#### The task:
The required output is every line from the beginning of the entries below through the line that includes "Click the Autologin (自动登录) user icon", copied exactly.

[Dataset items]
........

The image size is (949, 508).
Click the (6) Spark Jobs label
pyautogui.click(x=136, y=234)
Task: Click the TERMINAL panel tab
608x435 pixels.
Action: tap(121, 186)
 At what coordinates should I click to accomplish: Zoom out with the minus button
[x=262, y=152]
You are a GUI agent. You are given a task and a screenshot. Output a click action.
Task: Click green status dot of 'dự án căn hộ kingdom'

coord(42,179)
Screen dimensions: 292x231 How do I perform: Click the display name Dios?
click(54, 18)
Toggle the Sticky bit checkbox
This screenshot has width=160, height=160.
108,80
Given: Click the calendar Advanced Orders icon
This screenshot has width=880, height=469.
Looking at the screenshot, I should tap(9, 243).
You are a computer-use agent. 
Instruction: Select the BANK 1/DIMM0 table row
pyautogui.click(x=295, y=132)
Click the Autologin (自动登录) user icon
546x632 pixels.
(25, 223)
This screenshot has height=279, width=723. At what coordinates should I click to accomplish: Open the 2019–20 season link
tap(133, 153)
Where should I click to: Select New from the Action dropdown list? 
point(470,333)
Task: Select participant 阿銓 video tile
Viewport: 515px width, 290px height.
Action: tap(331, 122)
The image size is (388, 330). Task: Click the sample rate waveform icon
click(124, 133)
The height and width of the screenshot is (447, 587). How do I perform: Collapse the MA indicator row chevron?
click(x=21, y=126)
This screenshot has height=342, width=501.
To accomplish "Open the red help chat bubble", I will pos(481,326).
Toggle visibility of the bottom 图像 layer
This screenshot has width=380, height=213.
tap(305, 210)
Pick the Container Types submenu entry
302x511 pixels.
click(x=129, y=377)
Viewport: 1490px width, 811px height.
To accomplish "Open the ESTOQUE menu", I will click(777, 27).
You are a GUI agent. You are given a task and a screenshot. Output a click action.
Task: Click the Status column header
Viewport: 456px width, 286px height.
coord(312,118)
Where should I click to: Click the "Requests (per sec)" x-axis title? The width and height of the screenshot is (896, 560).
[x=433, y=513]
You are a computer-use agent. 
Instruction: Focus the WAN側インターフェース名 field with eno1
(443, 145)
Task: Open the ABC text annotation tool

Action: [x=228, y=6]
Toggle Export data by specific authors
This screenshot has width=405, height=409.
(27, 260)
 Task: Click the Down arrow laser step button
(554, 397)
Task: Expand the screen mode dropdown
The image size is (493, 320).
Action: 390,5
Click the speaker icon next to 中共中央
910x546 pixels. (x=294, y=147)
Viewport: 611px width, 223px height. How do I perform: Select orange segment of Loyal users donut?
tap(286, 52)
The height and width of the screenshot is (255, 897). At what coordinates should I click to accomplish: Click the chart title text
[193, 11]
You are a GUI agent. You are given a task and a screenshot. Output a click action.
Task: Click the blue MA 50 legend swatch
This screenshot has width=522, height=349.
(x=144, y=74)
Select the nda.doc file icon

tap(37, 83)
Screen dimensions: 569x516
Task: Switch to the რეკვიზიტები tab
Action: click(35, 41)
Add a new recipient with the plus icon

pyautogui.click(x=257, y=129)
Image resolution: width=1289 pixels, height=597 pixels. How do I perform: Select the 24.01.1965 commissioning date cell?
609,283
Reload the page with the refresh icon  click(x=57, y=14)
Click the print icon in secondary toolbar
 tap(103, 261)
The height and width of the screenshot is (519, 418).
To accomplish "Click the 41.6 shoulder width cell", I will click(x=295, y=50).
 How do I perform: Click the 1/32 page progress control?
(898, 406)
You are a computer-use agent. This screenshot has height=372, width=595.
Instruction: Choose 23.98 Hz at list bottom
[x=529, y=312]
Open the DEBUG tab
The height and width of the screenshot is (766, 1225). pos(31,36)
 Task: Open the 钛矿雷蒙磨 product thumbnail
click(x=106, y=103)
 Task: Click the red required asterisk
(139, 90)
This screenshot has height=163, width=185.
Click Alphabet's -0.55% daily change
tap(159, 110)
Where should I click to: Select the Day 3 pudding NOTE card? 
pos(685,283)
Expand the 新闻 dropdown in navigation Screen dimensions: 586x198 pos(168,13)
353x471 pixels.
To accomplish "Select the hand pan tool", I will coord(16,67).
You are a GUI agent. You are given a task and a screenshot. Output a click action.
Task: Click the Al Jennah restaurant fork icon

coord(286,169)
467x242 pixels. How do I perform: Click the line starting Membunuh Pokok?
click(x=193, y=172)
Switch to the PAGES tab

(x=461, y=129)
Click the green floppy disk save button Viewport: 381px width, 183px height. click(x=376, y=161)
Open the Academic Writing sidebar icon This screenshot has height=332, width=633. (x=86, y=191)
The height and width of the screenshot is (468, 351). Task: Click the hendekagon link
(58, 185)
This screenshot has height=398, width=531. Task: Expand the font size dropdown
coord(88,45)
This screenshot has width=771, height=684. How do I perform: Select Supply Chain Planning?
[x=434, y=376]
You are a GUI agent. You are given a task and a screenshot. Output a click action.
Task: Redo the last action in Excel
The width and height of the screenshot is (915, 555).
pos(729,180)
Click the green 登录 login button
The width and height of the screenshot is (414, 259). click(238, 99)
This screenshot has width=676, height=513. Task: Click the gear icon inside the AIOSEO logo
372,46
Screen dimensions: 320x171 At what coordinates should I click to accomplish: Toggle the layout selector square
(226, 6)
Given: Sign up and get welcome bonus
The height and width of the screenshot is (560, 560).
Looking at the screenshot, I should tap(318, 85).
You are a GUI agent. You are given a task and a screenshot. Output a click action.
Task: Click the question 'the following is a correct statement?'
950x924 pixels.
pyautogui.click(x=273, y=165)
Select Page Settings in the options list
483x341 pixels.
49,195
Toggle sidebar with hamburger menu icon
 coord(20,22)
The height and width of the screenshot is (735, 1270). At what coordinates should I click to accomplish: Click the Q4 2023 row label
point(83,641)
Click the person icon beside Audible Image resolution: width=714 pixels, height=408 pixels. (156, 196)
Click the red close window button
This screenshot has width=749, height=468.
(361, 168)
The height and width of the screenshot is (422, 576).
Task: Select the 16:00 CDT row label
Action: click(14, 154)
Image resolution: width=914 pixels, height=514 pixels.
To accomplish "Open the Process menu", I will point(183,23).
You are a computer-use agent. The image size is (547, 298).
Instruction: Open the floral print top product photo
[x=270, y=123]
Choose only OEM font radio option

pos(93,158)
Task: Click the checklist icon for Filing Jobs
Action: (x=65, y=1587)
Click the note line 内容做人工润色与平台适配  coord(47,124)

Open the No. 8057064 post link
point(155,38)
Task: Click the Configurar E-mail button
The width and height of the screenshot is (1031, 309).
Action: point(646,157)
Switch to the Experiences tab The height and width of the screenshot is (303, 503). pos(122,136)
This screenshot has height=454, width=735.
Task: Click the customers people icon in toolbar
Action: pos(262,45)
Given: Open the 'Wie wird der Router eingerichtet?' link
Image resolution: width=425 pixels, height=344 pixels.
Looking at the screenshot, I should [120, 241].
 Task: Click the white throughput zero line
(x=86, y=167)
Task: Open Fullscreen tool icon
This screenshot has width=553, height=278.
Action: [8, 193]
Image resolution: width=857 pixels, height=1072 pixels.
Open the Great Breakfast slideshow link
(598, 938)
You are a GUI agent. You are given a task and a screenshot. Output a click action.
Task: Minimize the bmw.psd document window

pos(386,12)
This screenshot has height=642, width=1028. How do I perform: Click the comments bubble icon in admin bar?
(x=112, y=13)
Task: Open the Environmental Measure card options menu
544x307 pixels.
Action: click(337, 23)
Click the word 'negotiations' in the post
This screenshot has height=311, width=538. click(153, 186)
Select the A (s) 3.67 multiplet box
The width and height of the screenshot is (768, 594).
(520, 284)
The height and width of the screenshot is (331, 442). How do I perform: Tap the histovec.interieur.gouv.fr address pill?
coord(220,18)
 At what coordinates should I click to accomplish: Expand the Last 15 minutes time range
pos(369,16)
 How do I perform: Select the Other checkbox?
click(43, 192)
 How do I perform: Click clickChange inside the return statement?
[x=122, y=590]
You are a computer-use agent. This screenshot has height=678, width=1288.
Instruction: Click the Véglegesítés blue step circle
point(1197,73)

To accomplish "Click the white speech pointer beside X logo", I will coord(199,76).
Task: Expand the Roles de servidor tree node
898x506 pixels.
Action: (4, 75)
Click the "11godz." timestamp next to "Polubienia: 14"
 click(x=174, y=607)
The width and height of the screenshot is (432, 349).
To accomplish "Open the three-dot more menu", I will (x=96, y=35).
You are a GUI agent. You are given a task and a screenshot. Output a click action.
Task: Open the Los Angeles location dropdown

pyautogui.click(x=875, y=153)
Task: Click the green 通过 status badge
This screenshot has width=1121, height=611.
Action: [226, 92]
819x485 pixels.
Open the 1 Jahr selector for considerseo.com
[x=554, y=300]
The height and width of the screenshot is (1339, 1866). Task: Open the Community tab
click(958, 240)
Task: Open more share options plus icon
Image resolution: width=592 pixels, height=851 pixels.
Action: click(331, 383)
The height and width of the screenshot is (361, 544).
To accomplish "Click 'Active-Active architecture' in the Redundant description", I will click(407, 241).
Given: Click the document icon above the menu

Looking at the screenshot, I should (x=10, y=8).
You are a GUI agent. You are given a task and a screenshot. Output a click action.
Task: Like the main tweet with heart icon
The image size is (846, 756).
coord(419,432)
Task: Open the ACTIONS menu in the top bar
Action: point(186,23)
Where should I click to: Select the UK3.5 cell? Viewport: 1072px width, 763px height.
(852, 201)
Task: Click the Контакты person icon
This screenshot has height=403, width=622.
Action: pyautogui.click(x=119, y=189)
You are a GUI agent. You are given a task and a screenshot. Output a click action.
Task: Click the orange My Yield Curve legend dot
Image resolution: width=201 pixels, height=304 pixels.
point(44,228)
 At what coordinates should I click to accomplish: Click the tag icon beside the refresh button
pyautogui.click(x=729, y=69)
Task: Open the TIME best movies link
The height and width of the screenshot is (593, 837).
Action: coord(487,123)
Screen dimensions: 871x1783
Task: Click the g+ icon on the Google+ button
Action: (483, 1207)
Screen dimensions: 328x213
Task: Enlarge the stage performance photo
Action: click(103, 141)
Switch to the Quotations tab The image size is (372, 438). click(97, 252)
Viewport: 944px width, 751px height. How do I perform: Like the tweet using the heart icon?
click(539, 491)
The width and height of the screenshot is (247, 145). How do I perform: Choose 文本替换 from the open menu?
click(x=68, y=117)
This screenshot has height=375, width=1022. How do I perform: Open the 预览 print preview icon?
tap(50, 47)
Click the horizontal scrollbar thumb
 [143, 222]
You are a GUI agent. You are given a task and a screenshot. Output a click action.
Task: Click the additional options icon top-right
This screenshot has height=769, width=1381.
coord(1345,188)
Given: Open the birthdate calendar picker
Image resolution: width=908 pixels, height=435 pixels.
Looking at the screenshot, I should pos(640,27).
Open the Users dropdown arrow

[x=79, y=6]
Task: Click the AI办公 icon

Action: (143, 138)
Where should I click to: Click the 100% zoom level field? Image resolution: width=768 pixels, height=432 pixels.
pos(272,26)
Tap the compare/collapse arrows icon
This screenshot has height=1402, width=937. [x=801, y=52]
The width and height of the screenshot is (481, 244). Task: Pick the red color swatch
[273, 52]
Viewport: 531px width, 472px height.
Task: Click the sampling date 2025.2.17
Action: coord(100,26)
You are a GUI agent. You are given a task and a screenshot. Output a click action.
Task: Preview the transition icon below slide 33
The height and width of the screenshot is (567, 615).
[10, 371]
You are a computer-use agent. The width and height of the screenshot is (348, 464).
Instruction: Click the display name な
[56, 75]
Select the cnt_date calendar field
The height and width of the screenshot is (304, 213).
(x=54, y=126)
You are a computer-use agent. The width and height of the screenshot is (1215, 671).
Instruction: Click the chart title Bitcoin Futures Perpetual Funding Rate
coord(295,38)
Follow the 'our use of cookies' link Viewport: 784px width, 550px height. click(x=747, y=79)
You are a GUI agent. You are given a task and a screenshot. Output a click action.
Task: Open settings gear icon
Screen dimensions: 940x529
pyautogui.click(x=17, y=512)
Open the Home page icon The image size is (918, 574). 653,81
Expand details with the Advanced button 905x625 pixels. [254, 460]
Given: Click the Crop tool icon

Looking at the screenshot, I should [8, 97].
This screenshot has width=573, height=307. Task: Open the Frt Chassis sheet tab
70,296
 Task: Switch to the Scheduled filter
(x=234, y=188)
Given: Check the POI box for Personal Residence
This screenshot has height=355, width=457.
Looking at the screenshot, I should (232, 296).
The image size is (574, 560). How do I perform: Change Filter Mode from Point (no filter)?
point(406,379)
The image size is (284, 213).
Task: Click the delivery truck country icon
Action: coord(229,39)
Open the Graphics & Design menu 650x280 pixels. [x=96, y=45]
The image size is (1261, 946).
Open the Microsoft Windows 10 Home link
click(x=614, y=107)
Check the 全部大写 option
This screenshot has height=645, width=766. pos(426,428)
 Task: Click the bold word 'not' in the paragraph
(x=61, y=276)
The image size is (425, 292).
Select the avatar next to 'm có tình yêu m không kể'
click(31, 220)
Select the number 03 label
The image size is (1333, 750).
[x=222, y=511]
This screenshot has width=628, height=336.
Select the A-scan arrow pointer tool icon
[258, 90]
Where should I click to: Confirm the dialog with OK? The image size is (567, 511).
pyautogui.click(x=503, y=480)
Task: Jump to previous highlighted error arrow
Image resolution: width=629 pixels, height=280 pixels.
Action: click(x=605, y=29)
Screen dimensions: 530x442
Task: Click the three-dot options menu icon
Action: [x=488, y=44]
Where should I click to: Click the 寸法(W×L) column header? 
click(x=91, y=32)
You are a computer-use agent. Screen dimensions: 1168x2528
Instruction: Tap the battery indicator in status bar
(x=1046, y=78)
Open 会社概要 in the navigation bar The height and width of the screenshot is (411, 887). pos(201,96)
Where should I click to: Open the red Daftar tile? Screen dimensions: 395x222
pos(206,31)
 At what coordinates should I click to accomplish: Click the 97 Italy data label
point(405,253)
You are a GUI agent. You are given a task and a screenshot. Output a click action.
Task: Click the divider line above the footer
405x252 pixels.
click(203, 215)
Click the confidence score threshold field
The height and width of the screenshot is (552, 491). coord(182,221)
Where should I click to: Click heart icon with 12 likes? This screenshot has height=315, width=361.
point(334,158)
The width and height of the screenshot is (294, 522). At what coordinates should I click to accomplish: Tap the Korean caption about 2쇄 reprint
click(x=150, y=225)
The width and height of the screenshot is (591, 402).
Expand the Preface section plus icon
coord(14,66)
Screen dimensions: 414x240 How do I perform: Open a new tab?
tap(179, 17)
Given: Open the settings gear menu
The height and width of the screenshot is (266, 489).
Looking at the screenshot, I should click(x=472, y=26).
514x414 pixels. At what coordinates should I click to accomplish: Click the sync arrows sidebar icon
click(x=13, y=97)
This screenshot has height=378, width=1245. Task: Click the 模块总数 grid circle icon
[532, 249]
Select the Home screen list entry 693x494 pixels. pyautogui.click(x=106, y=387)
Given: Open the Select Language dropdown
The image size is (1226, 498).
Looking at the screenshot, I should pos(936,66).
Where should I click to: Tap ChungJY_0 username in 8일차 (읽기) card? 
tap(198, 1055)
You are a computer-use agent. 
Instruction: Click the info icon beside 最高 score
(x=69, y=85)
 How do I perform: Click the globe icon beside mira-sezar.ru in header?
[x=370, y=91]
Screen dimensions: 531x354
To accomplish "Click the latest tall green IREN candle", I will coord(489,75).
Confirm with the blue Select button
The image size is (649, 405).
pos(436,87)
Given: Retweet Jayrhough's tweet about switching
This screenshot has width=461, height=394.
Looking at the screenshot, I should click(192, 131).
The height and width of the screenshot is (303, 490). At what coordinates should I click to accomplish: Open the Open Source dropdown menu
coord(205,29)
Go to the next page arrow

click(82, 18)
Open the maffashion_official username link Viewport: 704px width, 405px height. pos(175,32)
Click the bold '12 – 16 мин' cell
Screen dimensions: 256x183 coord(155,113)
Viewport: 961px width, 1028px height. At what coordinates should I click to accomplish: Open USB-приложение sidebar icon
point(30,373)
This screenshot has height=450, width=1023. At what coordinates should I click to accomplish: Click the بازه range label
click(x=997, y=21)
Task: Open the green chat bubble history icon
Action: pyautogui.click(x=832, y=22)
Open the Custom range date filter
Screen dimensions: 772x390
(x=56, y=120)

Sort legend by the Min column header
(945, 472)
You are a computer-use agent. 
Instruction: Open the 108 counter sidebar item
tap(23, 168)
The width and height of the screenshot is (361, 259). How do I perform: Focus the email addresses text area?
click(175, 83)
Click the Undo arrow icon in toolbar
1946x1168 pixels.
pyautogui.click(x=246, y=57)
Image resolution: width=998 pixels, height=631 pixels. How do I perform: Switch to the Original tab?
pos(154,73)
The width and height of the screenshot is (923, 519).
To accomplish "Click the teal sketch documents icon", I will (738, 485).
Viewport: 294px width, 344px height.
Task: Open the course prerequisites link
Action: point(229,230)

........

#### Exercise solution:
The image size is (949, 508).
Click the (6) Spark Jobs label
pyautogui.click(x=136, y=234)
Task: Click the TERMINAL panel tab
608x435 pixels.
Action: tap(121, 186)
 At what coordinates should I click to accomplish: Zoom out with the minus button
[x=262, y=152]
You are a GUI agent. You are given a task and a screenshot. Output a click action.
Task: Click green status dot of 'dự án căn hộ kingdom'

coord(42,179)
Screen dimensions: 292x231 How do I perform: Click the display name Dios?
click(54, 18)
Toggle the Sticky bit checkbox
This screenshot has width=160, height=160.
108,80
Given: Click the calendar Advanced Orders icon
This screenshot has width=880, height=469.
Looking at the screenshot, I should tap(9, 243).
You are a computer-use agent. 
Instruction: Select the BANK 1/DIMM0 table row
pyautogui.click(x=295, y=132)
Click the Autologin (自动登录) user icon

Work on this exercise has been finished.